This is a simple example, and you may opt to only place targets at 2:1 and 4:1, or 1:1, 3:1 and 6:1. There are no right or wrongs, rather it is about making the method work for us based on how we trade. With this approach, you may also wish to move your stop loss as targets are reached. When the first target is reached, move the stop loss to the entry. When the second target is hit, move the stop loss to the first target, and so on. To learn how to trade currencies (forex), including basics to get you started, strategies, and a plan to get you practicing and successful, check out my Forex Strategies Guide for Day and Swing Traders 2.0 eBook. A trailing stop loss is when we move our exit point to lock in profit (or reduce a potential loss) as the price moves favorably. For example, you buy a stock at $50 with a stop loss at $49. When the stock goes to $51, the stop loss moves up to $50. Once a stop loss has been moved up, don’t drop it back down again. If the price keeps rising to $52 the stop loss goes to $51. The price may keep rising, but will eventually pullback enough to hit the stop loss. This is a simple example, and you were already introduced to this concept in the section above. Trailing stop losses can be quite dynamic though, incorporating statistics or technical indicators. Average True Range (ATR) is a calculation that looks at how far an asset typically moves over the course of one period, on average. That period may be 1-minute, 10-minutes, 1 hour, 1 week….whatever timeframe you have on your chart. For example, if looking at a daily chart we may see that a forex pair typically moves 50 pips in a day. If we are in a swing trade, on any given day the price could rally or decline, but over time we expect the price to keep moving in the trending direction. Therefore, if we expect the price to go down, we may place a stop loss at 3xATR above our entry price.

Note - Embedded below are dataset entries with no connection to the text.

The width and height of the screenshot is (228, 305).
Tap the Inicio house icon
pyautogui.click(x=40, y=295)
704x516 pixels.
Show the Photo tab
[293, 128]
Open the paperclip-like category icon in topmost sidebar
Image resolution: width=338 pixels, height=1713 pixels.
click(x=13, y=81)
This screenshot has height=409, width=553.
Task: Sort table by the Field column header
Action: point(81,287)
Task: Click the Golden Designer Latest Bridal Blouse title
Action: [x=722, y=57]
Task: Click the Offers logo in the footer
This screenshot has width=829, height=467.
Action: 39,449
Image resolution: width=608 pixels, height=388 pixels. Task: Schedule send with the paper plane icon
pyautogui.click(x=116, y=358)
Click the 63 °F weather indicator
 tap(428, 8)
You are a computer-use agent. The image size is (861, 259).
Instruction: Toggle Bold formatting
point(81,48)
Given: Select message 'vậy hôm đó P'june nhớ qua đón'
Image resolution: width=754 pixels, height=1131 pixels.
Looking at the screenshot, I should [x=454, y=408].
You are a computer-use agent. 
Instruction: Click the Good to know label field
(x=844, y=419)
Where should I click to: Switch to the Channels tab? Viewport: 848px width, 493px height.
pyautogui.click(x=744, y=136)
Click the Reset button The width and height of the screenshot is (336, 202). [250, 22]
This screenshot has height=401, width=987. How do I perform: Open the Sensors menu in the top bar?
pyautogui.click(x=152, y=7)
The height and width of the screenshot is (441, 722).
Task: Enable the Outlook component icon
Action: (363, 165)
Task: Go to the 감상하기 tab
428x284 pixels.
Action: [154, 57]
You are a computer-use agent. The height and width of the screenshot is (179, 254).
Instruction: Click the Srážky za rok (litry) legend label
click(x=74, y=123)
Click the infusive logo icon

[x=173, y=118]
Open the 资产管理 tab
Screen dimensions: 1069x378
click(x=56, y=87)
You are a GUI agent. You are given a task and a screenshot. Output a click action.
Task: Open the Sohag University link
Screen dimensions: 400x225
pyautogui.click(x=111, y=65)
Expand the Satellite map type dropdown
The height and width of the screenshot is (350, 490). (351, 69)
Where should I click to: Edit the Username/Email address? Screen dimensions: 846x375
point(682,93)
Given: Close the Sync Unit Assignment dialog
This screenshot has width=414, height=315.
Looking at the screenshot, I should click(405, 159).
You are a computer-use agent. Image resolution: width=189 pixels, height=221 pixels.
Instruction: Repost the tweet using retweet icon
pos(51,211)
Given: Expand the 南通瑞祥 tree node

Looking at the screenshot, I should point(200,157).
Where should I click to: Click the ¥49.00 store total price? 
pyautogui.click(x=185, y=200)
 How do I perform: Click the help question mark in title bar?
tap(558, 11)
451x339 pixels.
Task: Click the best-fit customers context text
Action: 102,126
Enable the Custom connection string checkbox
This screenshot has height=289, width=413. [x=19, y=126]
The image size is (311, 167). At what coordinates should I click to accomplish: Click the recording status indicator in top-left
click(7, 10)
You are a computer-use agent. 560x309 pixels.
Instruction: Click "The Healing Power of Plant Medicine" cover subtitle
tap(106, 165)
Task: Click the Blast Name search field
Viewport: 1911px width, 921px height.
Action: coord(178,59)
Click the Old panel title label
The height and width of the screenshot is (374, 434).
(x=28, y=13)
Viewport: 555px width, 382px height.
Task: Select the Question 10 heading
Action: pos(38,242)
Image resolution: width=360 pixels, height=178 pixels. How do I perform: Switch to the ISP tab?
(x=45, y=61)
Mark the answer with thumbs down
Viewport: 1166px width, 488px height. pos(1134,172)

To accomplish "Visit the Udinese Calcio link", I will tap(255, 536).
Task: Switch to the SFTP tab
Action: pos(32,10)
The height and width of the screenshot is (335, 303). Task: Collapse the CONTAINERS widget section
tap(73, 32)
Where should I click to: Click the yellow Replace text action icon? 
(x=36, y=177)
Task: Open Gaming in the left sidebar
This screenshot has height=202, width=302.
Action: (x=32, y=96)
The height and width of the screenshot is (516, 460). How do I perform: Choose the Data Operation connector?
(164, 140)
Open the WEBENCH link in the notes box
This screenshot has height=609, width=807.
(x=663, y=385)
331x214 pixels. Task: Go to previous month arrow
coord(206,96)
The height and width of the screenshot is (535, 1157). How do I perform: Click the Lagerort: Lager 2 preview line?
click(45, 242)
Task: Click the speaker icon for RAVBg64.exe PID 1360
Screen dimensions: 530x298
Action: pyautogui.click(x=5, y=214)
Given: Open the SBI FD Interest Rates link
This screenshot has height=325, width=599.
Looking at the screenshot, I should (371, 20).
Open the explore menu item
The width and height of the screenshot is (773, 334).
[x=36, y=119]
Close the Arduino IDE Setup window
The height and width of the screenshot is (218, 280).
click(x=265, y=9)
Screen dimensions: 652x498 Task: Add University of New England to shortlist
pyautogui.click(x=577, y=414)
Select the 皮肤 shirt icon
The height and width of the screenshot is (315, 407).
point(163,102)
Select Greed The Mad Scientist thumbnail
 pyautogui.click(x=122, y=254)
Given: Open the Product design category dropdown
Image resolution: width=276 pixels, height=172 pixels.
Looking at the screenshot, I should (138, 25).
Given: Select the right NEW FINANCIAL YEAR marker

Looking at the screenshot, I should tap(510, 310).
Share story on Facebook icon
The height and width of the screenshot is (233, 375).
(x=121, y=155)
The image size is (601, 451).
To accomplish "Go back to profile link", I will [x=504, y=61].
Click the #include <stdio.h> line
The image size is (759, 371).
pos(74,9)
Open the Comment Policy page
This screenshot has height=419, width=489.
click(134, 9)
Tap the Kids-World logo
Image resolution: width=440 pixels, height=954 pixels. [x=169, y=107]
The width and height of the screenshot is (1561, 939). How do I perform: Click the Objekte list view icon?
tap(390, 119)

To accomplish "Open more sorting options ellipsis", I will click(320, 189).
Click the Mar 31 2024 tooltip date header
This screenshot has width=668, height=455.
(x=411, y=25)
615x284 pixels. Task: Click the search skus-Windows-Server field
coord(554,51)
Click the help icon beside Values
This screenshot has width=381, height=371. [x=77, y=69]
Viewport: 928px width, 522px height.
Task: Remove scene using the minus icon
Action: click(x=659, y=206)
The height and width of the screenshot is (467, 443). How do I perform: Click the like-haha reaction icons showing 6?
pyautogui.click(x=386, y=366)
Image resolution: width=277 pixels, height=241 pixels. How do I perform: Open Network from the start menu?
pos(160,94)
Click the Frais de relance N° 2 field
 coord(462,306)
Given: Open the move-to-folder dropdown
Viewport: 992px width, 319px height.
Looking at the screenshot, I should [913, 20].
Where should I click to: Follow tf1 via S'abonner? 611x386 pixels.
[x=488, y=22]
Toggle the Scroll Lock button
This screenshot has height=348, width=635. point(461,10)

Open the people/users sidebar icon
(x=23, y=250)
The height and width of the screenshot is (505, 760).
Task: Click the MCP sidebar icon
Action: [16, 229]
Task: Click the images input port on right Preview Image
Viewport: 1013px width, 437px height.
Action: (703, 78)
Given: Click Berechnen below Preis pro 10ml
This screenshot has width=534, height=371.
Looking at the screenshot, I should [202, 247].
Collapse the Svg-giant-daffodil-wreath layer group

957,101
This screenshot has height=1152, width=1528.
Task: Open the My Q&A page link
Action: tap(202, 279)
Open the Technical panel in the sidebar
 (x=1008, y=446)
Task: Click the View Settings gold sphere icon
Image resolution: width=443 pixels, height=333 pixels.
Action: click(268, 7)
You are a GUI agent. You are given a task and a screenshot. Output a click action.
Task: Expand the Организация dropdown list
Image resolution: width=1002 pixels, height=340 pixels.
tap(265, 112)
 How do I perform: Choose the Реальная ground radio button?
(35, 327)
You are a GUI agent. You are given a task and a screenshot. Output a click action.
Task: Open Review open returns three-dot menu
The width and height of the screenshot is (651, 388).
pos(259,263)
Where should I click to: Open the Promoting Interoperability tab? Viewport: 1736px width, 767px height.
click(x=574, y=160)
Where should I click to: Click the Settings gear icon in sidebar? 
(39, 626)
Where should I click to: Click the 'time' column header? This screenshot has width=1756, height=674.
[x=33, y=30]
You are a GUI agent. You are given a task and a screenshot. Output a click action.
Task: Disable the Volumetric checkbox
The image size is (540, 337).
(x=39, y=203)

This means that the price would basically have to rise the equivalent of three days worth of movement to hit our stop loss. That gives our trade lots of room to start moving in our anticipated direction. The stop loss stays where it is until the price starts dropping like we expect (if going short). This is when we start to implement a trailing stop loss, always keeping the stop loss 3xATR above the current price. Since we are in a short trade, we can only move our stop loss down, never back up. So if the price rises or ATR increases, our stop loss stays where it is. Keeping track of all this is a pain, but luckily there are indicators that do all the calculations for us. One of my favorite versions of the indicator is called ATR Stops , available on TradingView. com (free real-time charts…although I do pay a yearly subscription to get rid of the ads and have more functionality). The indicator only requires we input two settings: Period and Multiplier. The Period is how many price bars we want the average of for our ATR calculation.

A period between 5 and 14 is standard. I typically use 6 periods with this indicator. For my trading style I find it works the best, although for your trading style you may find another Period setting works a bit better. The chart below shows this in play. In this case, the settings are 6-Period and a Multiplier of 3.5. I determined the Multiplier setting by looking at the prior rally (rallies) for the asset I am interested in. I find the lowest ATR multiplier that would have kept me in the last rally (even though I wasn’t actually in it) until there was a significant pullback. That gives me a good idea of what settings I need to use for this stock when I do I find a trade setup. In the case below there were two potential entries: a pullback-consolidation breakout and a rounded bottom entry, both of which are covered in my Stock Market Swing Trading Video Course. Note: settings are a bit different for each stock, forex pair, or futures contract because every one has different volatility. But my Period setting is almost always 6 and my Multiplier setting is almost always somewhere between 2.7 and 3.7. While the settings window is open you can adjust your Multiplier by 0.1 at a time and see the effect.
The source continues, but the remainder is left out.